Luke stared back in his eyes. It was his only defense. Eric had shot the homeless man in the back; he hadn’t had to watch his victim face death.
‘She’ll hear,’ Luke said. ‘She’ll hear and she’ll know what you did. Know what you are.’
> The gun wavered.
‘You can’t talk about this,’ he said. ‘Your stepfather’s in deep. That’s all I can say. You’re in deep as well.’
‘Deep in what?’
‘The woman who took Aubrey, Jane, she’ll call Henry again. I’m sure they’ll work out an exchange for you.’ Eric’s voice broke.
‘I just want to go home. Please.’ Luke rattled the chains.
‘I’ll give you a bit of advice if you get free or Henry pays up. Find a place to hide if you can. Trust no one. That’s your life now.’

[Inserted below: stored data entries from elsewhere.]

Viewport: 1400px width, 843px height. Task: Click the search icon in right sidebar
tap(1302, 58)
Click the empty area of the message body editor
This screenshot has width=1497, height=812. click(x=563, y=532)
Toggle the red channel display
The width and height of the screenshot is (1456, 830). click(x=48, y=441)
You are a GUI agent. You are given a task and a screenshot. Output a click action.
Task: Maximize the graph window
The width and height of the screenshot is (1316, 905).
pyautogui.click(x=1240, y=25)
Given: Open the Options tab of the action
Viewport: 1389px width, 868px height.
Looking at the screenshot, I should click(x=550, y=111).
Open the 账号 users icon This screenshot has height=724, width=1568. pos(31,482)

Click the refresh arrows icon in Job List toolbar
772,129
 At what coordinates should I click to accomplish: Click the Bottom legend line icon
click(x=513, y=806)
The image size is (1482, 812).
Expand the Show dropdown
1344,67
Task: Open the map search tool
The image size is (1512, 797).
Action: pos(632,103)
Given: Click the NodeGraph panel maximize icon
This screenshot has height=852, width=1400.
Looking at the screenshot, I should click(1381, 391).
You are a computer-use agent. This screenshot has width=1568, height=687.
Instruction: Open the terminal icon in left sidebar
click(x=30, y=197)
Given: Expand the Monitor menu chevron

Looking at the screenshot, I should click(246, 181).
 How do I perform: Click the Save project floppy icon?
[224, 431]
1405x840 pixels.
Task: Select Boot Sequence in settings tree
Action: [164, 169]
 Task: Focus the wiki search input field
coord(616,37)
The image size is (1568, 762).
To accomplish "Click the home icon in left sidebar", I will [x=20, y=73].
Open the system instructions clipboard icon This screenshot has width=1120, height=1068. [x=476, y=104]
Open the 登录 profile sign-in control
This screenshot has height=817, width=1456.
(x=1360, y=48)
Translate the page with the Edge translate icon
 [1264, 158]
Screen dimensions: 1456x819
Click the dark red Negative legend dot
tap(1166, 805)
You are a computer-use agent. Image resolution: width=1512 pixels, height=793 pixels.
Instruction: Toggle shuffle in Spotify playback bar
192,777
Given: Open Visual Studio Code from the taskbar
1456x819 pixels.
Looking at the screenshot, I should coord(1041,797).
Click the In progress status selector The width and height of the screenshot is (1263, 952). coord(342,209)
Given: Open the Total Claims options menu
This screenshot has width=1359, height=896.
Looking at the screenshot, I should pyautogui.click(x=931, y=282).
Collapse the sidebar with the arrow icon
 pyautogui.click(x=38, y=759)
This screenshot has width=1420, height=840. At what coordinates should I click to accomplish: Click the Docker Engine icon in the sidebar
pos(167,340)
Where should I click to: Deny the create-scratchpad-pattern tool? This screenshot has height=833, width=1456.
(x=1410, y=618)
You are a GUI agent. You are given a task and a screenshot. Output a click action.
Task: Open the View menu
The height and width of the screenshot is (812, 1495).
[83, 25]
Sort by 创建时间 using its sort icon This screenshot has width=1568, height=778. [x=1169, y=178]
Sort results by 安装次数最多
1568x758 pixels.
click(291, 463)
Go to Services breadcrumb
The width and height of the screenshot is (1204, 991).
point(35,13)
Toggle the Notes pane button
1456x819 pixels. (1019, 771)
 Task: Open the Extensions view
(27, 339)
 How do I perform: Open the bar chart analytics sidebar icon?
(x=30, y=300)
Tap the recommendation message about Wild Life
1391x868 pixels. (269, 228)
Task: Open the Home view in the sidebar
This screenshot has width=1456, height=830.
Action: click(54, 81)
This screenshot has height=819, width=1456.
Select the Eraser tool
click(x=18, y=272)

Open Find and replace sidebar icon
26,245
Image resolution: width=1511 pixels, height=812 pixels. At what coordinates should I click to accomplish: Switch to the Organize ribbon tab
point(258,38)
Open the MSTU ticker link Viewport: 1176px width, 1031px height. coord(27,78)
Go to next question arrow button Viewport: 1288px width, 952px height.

‘You know Henry. You know about the Night Road. How?’
Eric leaned against the wall, as though the weariness of the past day had drained him of bone and blood.
‘What the hell is my stepfather involved with? Why would he have fifty million dollars? Tell me.’
Now Eric looked at him again. ‘I can’t afford to feel sorry for you. Goodbye.’ He walked toward the door.
‘Don’t do this. Don’t leave me here.’ Luke struggled against the chains. ‘For God’s sakes, no one knows I’m here in the middle of nowhere.’
‘You’re right. And that ignorance buys me time.’ Eric turned and he left, slamming the door behind him.
A few minutes later Luke heard a car – his car – start, in the far distance, past the grove, past the gate. The BMW’s engine gave what sounded like a joyful revving. Of course. Eric and Aubrey’s ordeal was over.
His sure as hell wasn’t. He was alone, chained to a bed. In the middle of nowhere. With no way out. And no one to help him.
7
The bombs required a high level of trust. It started with several hundred pounds of high-grade Semtex explosive smuggled out of the Czech Republic and then sold to an operative in the FARC terrorist group in Colombia.
The explosives were then bartered for detailed intelligence on a new surge of anti-narcotic operations supported in Colombia by the American government. This trade resulted in the eventual torture and murder of four undercover agents.
The Semtex was muled into America by the most trusted couriers of a Mexican drug lord in exchange for the name of a key government informant inside his own ring. The informant was tortured for three days. Her body, with her throat slit, was left on her mother’s doorstep in a quiet Mexico City neighborhood.